Why Prompt Structure Matters More Than Prompt Length
The advice to "be more specific" in prompts usually translates to "add more words." But most prompts that fail don't fail because they're too short — they fail because the model has to guess about ambiguities that a few structural choices would eliminate.
What structure actually does
Structure reduces ambiguity. A prompt that says "review this code" leaves the model deciding: review for what? What format? How long? What level of detail? Its answers to these implicit questions may not match yours.
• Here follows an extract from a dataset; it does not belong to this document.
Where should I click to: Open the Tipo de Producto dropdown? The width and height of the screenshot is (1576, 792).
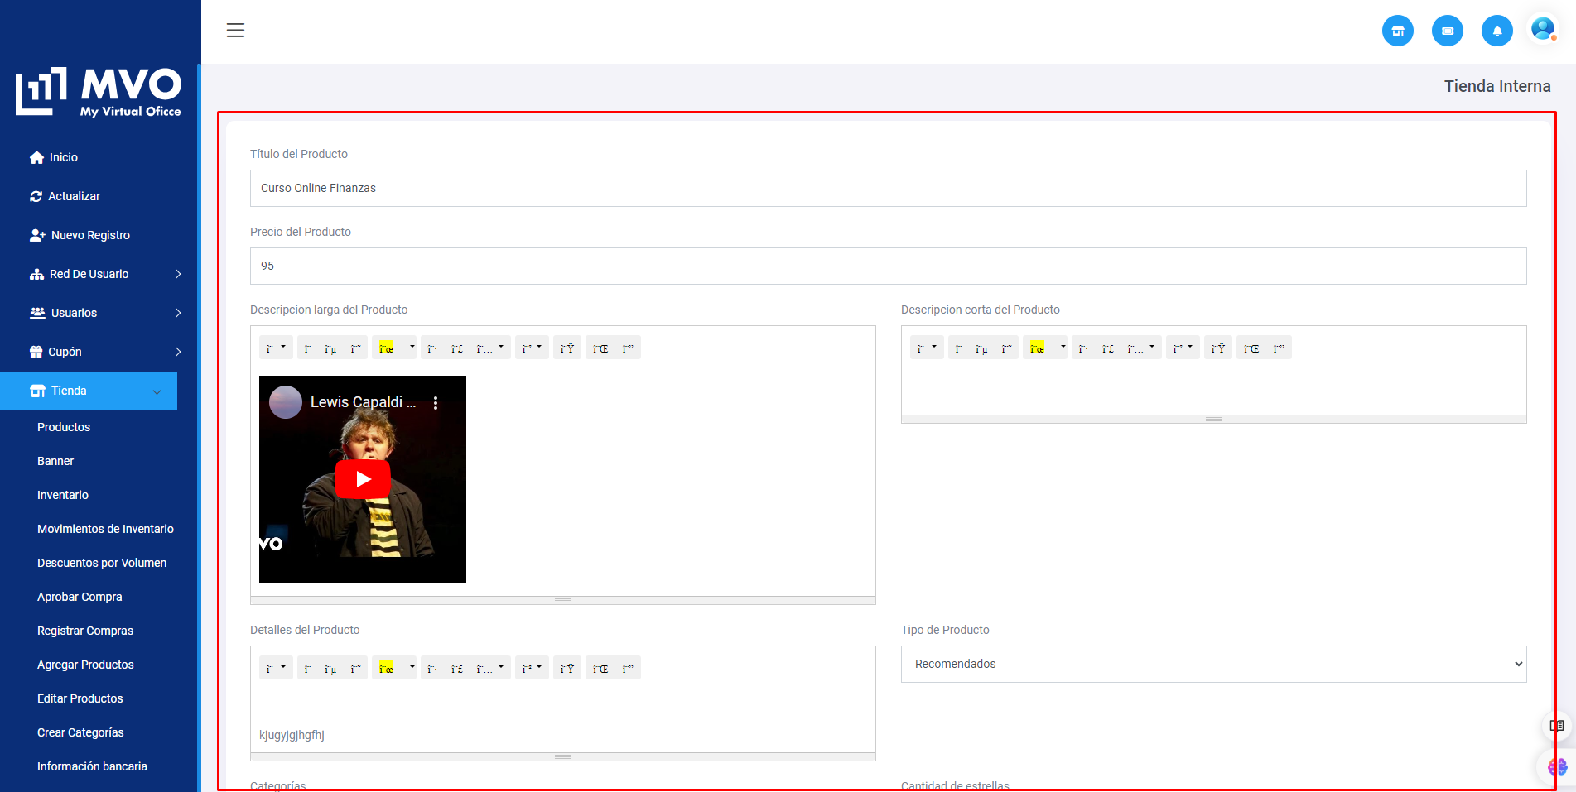[x=1213, y=664]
A structured prompt makes these decisions explicit:
## Task
Review the following Python function for correctness and security.
## Focus on
- Input validation
- Error handling
- Any obvious security issues
## Format
Numbered list of issues. If no issues, say "Looks good."
Maximum 5 items.
## Code
[code here]
This prompt is longer than "review this code" — but each additional token removes a decision the model would otherwise make on its own. The result is more consistent output across different inputs and different runs.
Task before context
Models attend to the beginning of a prompt more strongly than the middle. If you want a model to summarise a document, "Summarise the following document in 3 bullet points: [document]" performs better than "[document] — summarise this in 3 bullet points." The task stated first tells the model how to process what follows.
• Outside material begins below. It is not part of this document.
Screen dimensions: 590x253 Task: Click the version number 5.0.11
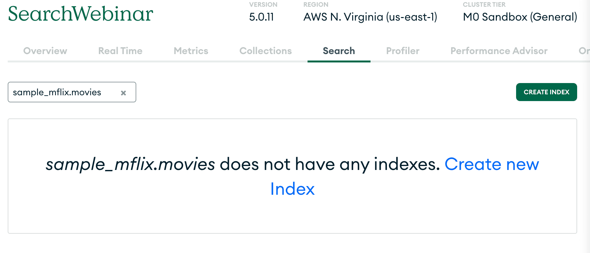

State constraints explicitly, not implicitly
"Focus on practical examples" is implicit. "Include at least 2 concrete code examples" is explicit. "Don't be too verbose" is implicit. "Respond in under 150 words" is explicit. Explicit constraints produce more consistent results because they're unambiguous — there's no room for interpretation.
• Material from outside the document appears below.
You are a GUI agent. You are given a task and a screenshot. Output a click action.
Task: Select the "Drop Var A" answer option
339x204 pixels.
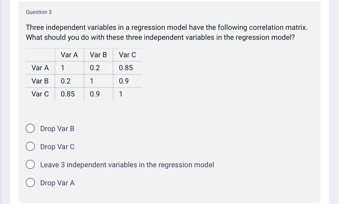pos(30,182)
Put the most important constraint closest to the content being processed. The instruction immediately before the variable input has a strong influence on how that input is handled.
When length actually helps
Length helps when it adds information the model doesn't have: additional examples of edge cases, context about your domain, clarification of terms that could be interpreted multiple ways. Length doesn't help when it repeats information already present, adds softening language without adding meaning, or provides context the model would infer correctly anyway.
Separating examples from instructions
If your prompt includes few-shot examples, separate them clearly from the instructions with headers or explicit markers. Otherwise the model may treat the examples as the definition of the task rather than illustrations of it — which causes it to replicate the examples rather than generalise from them.